Chris Thomas: It kind of is. I had a client one time, I did a big intake and was going to work with him and the president of the organization told the communications people to put me on hold and I said, why? And he said, "Well, once it gets really serious, then he wants to hire you." And I said, "Well, you can tell him," and I said it much more diplomatically than this, "once it gets really serious, I'm not gonna get involved because you've gotta get it before it's an inferno. We need to address it before it gets too big."

Dan Heath: What kind of personality do you need to be good at this work?

Chris Thomas: Flexibility. I think a a level of empathy. Also a level of assertiveness. You've gotta be able to speak up and say, that's not going to work. Or you need to consider this. The people at the agency who ha have worked with me that have been successful at this, generally, for some strange masochistic reason, just love it. The drama is like unlike anything else. I think it was interesting when you had the FBI special agent on and he talked about how his job was like putting together a jigsaw puzzle, a thousand piece jigsaw puzzle, one piece at a time. And as I was listening to that, I thought my job is like playing speed chess while multitasking. It's just such a stark contrast to putting those little pieces together because that happens so, so quickly. And so you've gotta have the ability to think and adapt and really try to figure things out and for some reason really enjoy doing it. Which I really do. It's a rush. There are times too where I need a lot of downtime. I know I wanna get away from it. I can't do this anymore. 'Cause it can be very, very exhausting. But overall it's an adrenaline rush every time something goes down.

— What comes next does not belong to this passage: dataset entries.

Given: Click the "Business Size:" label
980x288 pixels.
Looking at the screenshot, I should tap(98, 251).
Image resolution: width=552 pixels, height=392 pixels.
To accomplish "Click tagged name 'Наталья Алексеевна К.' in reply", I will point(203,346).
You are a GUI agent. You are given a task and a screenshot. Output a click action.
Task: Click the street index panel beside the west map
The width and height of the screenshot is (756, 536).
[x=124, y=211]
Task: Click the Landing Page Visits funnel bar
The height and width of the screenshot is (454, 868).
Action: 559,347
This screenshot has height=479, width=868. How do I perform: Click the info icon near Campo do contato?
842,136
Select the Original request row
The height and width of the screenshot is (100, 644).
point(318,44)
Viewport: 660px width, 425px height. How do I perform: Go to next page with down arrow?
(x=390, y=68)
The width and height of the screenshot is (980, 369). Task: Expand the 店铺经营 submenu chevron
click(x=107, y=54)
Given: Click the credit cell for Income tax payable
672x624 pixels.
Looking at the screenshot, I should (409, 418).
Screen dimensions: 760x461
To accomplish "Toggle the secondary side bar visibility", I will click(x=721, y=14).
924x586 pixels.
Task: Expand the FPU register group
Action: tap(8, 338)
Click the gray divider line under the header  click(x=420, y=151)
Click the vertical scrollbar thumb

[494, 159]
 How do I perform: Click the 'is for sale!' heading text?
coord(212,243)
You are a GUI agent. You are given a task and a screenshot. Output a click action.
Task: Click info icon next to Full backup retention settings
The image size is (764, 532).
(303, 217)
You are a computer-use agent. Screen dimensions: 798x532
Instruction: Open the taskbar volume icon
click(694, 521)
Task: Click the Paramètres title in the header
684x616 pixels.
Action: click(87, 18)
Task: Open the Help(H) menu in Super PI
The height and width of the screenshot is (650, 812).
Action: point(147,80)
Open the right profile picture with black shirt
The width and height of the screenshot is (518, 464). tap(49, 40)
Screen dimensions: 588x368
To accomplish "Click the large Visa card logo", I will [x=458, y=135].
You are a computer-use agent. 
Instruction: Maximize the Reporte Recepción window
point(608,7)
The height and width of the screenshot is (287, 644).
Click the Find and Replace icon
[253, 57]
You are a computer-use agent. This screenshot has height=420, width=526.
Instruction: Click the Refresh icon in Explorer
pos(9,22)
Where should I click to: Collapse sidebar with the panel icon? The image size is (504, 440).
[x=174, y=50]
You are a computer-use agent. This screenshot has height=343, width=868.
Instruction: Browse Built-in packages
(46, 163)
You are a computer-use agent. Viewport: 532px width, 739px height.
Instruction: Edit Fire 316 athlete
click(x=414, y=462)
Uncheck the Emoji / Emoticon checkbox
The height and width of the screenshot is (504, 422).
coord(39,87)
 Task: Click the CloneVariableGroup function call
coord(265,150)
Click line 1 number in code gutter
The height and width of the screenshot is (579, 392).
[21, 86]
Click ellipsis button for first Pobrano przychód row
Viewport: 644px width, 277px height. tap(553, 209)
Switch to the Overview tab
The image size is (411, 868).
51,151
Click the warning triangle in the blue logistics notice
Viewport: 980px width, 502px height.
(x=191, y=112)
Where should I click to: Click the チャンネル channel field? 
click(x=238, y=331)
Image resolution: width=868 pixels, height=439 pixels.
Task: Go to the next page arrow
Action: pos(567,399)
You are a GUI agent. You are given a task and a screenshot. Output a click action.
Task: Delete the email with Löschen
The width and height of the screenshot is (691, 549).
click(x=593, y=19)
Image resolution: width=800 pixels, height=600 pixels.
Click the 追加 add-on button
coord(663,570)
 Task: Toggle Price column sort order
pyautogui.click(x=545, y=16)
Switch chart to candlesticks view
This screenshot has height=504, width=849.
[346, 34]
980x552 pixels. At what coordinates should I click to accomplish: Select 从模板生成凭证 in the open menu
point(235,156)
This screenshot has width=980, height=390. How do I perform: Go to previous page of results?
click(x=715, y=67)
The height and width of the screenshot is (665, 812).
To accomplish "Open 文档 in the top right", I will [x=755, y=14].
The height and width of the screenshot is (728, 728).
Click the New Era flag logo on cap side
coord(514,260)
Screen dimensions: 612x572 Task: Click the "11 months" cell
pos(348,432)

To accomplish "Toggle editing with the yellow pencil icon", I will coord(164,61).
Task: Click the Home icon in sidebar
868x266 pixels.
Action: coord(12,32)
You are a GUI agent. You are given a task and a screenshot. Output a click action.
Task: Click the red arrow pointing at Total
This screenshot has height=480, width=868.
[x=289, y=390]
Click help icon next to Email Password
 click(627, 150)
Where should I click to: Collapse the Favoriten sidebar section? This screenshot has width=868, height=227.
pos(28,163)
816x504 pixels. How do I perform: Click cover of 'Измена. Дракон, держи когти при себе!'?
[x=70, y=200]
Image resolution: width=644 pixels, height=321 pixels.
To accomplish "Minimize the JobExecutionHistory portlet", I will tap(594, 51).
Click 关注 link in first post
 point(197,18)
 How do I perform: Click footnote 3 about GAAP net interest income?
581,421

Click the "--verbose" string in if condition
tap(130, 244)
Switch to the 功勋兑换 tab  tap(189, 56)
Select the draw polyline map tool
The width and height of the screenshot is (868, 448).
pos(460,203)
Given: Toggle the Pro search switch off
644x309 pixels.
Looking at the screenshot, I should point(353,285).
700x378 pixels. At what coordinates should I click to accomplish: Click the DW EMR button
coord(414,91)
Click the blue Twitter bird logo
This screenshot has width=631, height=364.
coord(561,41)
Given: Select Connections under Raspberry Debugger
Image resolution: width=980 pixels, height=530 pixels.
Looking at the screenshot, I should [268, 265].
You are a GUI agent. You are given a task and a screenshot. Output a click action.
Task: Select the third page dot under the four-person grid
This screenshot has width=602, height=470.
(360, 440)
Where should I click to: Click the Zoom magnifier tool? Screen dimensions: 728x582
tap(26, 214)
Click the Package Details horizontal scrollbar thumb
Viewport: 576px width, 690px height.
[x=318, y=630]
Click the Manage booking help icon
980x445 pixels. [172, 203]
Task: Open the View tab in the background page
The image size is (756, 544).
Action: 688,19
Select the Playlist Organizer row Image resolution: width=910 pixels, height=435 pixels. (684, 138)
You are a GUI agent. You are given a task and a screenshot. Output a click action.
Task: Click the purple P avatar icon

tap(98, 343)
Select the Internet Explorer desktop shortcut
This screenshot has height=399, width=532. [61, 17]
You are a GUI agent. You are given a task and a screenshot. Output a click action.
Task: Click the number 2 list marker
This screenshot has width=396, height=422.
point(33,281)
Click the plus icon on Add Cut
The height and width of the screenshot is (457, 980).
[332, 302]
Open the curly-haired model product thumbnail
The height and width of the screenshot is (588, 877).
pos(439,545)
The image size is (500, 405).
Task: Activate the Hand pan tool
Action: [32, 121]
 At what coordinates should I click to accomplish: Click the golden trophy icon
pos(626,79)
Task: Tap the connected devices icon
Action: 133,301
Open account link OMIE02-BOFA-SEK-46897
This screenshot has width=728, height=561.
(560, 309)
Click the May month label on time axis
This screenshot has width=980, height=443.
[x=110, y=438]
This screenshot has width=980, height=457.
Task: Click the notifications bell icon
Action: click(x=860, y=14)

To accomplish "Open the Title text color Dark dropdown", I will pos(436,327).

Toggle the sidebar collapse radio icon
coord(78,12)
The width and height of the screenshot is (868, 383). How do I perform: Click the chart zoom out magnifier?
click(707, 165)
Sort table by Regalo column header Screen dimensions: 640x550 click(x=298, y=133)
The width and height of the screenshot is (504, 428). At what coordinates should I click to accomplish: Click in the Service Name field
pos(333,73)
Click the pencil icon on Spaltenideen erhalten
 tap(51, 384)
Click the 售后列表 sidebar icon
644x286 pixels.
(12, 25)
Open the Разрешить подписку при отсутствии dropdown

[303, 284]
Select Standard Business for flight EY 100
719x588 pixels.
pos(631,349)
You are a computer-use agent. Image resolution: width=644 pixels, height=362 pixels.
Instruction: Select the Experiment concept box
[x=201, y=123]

Dan Heath: Chris Thomas is president of Intrepid, a public relations firm in Utah. He's also the author of "Unexpected," a memoir about his time working with the Smart family. This is kind of a weird connection, but I'm recording this reflection the day after my little girl had her tonsils out. And I know it's one of the world's most common surgeries and the chances of something going wrong are super remote, but when somebody's operating on your kid, you're pretty raw. And I was marveling at how good the staff of this hospital was at attending to us. Managing our emotions was part of their job. And now imagine that part of your job wasn't to help manage the emotions of the parents of a tonsillectomy patient, but in Chris's situation, the parents of a child who had been violently abducted, unimaginable. And it made me think about several of the professions we've explored on the show where people's work connects them to some of the worst emotional times in people's lives. The criminal defense attorney, the couple's therapist, the nurse in the burn unit, and of course Chris, with his work in crisis PR. It's a burden for all of them. You can't possibly wall yourself off from experiences that are this raw, but it's also a burden that they choose. This is their work. They take pride in it. And look, Chris isn't always working with victim families. Most often he's working with corporate leaders whose organizations have done something really stupid and they wanna minimize the effects of that stupidity. That's part of the work too. Just like the defense attorney represents people who did what they're accused of. And just as with these other professions, Chris's work demands that he be calm and professional and thoughtful in situations where his clients have a hard time doing that. Finding solutions and high pressure situations, searching for clarity and gray circumstances, projecting confidence in shifting times. Folks, that's what it's like to be a crisis PR manager. This episode was produced by Matt Purdy. I'm Dan Heath. Take care.